TO DO:
I need the lines below from the one with "This screenshot has width=1218, height=571." down to the one with "Task: Click the RecipeService" reproduced exactly, both ends included, and nothing else.

Saved entries:
+---+

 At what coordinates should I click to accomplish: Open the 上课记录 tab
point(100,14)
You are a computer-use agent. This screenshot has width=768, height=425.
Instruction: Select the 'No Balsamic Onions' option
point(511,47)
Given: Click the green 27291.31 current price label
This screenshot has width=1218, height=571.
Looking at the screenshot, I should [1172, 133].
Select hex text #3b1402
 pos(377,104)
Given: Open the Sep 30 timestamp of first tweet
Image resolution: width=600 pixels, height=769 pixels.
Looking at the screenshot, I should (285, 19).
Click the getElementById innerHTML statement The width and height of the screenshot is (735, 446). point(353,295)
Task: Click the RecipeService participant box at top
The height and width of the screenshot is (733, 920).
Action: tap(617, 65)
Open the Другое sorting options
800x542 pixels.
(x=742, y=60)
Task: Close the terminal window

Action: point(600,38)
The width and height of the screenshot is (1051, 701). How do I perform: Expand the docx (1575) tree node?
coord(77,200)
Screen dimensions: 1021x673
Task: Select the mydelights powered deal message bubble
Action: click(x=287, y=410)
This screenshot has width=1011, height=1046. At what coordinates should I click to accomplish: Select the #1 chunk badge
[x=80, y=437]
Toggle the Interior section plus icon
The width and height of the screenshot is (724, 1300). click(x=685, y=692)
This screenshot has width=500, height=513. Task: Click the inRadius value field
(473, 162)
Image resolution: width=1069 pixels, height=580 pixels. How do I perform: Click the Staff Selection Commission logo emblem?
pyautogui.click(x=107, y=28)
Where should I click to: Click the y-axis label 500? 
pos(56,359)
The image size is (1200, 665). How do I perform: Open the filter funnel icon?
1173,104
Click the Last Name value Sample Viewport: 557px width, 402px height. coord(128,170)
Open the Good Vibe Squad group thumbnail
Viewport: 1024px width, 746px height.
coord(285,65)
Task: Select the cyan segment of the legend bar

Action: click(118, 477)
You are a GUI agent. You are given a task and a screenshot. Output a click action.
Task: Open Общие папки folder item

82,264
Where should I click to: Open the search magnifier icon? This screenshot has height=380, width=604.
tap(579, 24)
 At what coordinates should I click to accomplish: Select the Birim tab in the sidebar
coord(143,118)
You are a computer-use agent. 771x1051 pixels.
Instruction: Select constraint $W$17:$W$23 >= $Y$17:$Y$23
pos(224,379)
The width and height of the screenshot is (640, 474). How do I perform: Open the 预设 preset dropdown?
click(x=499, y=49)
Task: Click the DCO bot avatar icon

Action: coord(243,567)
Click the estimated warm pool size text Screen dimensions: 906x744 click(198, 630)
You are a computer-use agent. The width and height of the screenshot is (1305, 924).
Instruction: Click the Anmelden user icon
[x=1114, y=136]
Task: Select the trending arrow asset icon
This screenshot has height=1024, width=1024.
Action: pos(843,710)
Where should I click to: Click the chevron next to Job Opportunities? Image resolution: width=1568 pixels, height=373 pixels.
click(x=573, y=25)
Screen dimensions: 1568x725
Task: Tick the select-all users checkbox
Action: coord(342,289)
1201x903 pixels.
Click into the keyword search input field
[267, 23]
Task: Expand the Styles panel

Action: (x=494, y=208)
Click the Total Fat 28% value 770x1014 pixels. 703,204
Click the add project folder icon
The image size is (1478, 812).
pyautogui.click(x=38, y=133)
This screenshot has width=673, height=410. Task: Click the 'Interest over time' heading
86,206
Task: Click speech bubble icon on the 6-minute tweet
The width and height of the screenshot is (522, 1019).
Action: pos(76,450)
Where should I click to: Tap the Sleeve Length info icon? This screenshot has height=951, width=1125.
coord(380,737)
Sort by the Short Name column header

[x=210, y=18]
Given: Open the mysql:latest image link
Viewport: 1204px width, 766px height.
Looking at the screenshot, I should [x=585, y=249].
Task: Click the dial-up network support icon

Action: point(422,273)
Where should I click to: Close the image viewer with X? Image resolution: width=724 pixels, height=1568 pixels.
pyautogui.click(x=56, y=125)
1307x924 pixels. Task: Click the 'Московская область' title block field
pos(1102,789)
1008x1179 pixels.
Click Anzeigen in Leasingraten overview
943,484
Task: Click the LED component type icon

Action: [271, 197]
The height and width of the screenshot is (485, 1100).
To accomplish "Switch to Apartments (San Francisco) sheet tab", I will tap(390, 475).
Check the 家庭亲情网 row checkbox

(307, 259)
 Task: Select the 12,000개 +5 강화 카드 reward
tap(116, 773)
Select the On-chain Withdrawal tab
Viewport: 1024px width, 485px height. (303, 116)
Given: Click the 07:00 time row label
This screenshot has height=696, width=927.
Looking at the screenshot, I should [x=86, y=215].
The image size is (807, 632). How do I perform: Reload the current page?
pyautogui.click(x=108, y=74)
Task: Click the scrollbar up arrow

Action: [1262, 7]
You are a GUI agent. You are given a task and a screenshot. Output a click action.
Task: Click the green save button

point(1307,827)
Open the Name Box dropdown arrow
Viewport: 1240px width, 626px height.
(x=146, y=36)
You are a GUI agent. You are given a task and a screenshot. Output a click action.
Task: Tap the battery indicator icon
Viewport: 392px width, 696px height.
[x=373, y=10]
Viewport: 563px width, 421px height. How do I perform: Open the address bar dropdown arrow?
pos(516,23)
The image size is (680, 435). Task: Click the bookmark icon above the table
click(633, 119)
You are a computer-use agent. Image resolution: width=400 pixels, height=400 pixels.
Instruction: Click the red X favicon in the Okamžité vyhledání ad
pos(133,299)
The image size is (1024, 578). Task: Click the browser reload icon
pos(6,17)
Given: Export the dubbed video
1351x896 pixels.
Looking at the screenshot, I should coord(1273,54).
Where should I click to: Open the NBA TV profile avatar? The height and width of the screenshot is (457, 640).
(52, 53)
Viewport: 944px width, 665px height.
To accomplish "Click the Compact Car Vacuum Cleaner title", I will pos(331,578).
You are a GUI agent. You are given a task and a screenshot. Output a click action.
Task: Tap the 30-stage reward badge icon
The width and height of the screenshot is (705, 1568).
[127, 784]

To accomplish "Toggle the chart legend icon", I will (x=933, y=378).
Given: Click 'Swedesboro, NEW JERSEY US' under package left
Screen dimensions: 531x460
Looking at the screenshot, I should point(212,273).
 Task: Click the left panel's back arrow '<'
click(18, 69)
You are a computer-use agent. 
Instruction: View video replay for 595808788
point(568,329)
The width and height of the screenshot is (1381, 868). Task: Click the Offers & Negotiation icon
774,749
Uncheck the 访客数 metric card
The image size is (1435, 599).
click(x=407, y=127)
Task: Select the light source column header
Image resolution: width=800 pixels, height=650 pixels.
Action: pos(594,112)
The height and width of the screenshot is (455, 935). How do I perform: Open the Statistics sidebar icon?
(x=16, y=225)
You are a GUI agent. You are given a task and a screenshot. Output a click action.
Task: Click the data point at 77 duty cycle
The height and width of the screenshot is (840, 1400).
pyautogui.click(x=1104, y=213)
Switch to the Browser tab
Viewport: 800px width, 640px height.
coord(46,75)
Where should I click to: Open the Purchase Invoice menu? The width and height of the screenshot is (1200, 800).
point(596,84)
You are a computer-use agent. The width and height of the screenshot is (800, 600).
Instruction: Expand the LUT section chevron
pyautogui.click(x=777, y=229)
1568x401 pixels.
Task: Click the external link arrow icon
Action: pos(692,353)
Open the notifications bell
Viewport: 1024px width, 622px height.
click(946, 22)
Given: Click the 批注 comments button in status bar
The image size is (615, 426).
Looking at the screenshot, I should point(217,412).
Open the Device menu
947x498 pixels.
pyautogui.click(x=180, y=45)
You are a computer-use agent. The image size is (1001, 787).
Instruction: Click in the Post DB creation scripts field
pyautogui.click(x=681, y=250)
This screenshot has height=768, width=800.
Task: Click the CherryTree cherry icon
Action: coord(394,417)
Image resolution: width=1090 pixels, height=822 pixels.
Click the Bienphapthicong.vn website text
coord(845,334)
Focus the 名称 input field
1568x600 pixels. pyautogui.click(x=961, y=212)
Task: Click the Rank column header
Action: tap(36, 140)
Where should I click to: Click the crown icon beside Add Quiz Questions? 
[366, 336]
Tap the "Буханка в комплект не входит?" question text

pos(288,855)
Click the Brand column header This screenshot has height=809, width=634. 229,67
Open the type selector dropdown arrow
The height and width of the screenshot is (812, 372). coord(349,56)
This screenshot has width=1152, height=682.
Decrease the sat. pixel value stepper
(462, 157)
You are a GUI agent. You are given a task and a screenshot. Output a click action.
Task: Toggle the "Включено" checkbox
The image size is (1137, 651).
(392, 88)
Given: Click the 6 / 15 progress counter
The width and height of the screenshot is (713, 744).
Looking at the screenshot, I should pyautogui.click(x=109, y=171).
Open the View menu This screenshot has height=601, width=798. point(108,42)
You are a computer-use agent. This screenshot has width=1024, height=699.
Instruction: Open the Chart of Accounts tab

+---+

SOLUTION:
This screenshot has width=1218, height=571.
Looking at the screenshot, I should [1172, 133].
Select hex text #3b1402
 pos(377,104)
Given: Open the Sep 30 timestamp of first tweet
Image resolution: width=600 pixels, height=769 pixels.
Looking at the screenshot, I should (285, 19).
Click the getElementById innerHTML statement The width and height of the screenshot is (735, 446). point(353,295)
Task: Click the RecipeService participant box at top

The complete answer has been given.